→ Task instructions
A. Answer these questions using the blog post titled "A Brewing Storm," and label each answer with its matching numeral:
(i) In what year did the writer come to America with family?
(ii) At what age was the writer diagnosed with high cholesterol?
(iii) How much did the primary care provider conclude the writer should eat at each meal?
B. Summarize the blog post titled "A Brewing Storm" in two sentences.
C. List every breakfast option that the primary care provider in the blog post titled "A Brewing Storm" told the writer to bring to work.

→ Document extract
★ ★ ★ ★

Friday, June 29, 2012

A Brewing Storm


Tracking my calories is not something I usually do. One would think someone in the family should have done so, since my parents were diagnosed with high-blood pressure, high cholesterol and diabetes in their early 30’s. My mother loved her chocolates, while my father enjoyed having gourmet meals. Between the two of them, nothing was compromised.

By the time I had my own family, I rarely added any salt or sugar to the food considering the packaged ingredients already have them. Unlike the food sold in the U.K. and Asia, America’s market produces are high on salt and sugar. The American people wonder why they are obese, especially their children, who are also suffering adult-like symptoms of heart disease, diabetes and high-blood pressure.
The one thing my parents taught me that I still hold dear to my heart is to be grateful for what I have. I never gave indulgence another thought. If I can’t afford it, I don’t buy it. 

Here’s one thing I learned from school: Rice becomes sugar once the body processes it into energy. I’ve always made sure I balance my meal with the right amount of meat and vegetables. When I came to America with my family in 1999, all the serving sizes were enough to feed us. I remember my father’s exasperation when we dined at Fuddrucker’s. My father was not big on take out meals, but after seeing how much food was left over, he had no other choice but to take it home and eat it the next day. He never ordered a large meal from them again. We do our best not to waste food.

I thought I was doing great until I was diagnosed with high-cholesterol at 27. My primary care provider asked how my eating habits were like. I would drink cold water from the Pūr water filter faucet system whenever I feel hot. There are occasional binges of Coke and Sweet Tea (I am in the Southern-East part of America) whenever I dine out for lunch or dinner. I would drink tea from time to time, especially in the morning and high noon. I even demonstrated to her using my palm to display how much rice I ate for lunch and dinner. I told her I would either have beef or chicken with vegetables to go along with it too. In addition to that, I showed her how much pasta I ate too. Considering I work early in the morning, I rarely had time to take breakfast.

After telling her my situation at home and at work, she concluded that I do my best to eat as much as 1 cup each meal. She also told me to bring breakfast with me to work; whether it is a cup of yogurt, a fruit or a morning instant meal. 

Yes, I am aware that breakfast is important. I remember growing up to having omelet, chocolate malt (Milo), and bacon every morning before I went to school. Sometimes it was oats, bacon, malt (Horlicks) and a soft boiled egg. Other times, it was French toast, hot dogs, spam, rice, eggs and tea. That may sound a lot, but the portions where I grew up are much smaller than it is compared to the portions here in America.

Everything here in America is “Now, Now, Now” and “Bigger is better”. Managing my time was not something I do on a regular basis. You’d think someone who was trained in the military would have kept up. I can get by in a fast-pace environment, but not enough to stay in it for very long. That doesn’t mean I always miss a deadline. It was one of the reasons why I joined the military in the first place. I’ve learned that they may want things done quickly, but they want it done right. That was what I was good at. Doing things right.

★ ★ ★ ★

[Stored records]
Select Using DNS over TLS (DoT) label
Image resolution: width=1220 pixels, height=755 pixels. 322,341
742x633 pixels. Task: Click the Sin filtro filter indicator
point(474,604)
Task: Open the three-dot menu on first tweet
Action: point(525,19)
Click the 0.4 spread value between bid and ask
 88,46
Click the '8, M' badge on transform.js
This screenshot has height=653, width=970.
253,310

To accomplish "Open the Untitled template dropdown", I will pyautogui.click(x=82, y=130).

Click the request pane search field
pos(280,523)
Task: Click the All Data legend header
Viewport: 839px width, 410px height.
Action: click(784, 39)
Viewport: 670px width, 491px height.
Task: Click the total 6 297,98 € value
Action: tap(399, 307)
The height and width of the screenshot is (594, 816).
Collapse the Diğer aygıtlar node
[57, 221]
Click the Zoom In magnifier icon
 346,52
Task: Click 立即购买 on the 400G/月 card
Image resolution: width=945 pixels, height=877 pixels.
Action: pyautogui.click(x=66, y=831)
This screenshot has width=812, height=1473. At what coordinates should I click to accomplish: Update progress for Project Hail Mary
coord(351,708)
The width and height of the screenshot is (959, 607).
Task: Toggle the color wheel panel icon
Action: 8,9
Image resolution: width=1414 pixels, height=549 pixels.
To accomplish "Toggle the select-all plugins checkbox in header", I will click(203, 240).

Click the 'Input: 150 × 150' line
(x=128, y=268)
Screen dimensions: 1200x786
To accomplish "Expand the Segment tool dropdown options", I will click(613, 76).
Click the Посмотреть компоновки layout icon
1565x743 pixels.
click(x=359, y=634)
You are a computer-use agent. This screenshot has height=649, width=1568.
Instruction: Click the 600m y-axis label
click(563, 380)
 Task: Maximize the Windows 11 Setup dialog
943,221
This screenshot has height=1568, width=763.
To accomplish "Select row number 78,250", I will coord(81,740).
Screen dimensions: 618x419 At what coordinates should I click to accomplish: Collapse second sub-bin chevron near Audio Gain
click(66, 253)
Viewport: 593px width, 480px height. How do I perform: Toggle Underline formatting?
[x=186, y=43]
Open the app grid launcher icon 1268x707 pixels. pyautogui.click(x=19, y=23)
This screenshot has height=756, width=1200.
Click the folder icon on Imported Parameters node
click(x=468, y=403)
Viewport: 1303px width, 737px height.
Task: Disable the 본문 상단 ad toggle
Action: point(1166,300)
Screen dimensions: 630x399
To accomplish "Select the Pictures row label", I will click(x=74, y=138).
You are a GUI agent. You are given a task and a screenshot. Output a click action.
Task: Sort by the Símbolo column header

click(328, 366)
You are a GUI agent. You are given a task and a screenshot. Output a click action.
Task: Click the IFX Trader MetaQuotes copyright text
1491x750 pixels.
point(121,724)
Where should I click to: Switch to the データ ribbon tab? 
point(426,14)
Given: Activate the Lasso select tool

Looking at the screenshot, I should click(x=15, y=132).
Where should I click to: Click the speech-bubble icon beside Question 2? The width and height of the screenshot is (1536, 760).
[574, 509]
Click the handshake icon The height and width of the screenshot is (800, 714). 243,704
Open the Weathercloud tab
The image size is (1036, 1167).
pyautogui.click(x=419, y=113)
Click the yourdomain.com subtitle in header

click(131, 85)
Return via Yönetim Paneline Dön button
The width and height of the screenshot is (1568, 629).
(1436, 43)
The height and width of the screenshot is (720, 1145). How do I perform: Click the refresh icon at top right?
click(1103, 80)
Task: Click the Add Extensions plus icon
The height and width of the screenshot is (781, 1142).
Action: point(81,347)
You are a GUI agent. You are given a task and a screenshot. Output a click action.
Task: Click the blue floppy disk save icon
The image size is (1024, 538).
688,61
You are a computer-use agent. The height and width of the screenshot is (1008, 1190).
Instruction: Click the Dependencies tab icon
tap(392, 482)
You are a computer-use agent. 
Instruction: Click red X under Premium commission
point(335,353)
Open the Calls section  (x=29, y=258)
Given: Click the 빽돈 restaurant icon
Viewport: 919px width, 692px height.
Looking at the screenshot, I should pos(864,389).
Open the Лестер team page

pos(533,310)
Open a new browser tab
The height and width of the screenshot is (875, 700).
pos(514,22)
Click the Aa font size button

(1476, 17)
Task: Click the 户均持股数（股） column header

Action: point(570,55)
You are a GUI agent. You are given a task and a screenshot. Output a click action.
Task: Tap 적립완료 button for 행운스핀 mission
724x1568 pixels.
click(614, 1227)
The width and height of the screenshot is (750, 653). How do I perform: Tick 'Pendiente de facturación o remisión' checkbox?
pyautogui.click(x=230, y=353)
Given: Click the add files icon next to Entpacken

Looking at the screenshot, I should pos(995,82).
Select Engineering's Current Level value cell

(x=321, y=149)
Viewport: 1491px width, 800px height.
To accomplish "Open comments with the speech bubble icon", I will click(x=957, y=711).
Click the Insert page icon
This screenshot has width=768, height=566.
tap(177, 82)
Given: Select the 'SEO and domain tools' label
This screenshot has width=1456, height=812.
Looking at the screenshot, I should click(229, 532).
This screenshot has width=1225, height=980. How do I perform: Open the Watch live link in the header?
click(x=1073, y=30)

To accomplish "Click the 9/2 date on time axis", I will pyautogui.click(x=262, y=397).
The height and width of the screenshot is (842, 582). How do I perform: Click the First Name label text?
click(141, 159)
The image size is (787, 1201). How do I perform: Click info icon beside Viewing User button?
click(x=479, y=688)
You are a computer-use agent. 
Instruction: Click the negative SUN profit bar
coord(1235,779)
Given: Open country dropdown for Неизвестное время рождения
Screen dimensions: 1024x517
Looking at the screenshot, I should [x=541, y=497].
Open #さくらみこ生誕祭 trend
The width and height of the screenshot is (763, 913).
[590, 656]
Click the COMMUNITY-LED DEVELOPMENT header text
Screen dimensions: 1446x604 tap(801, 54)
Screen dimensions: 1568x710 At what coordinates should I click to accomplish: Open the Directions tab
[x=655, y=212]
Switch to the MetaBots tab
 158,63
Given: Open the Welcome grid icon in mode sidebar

★ ★ ★ ★

→ Exercise answers
A.
(i) 1999
(ii) 27
(iii) As much as 1 cup

B. The writer's parents were diagnosed with high blood pressure, high cholesterol and diabetes in their early 30s, and although the writer rarely added salt or sugar and tried to balance meals, the writer was diagnosed with high cholesterol at 27. The writer's primary care provider concluded that the writer should eat as much as 1 cup each meal and bring breakfast to work, and the writer notes that portions were much smaller where the writer grew up than in America.

C.
- A cup of yogurt
- A fruit
- A morning instant meal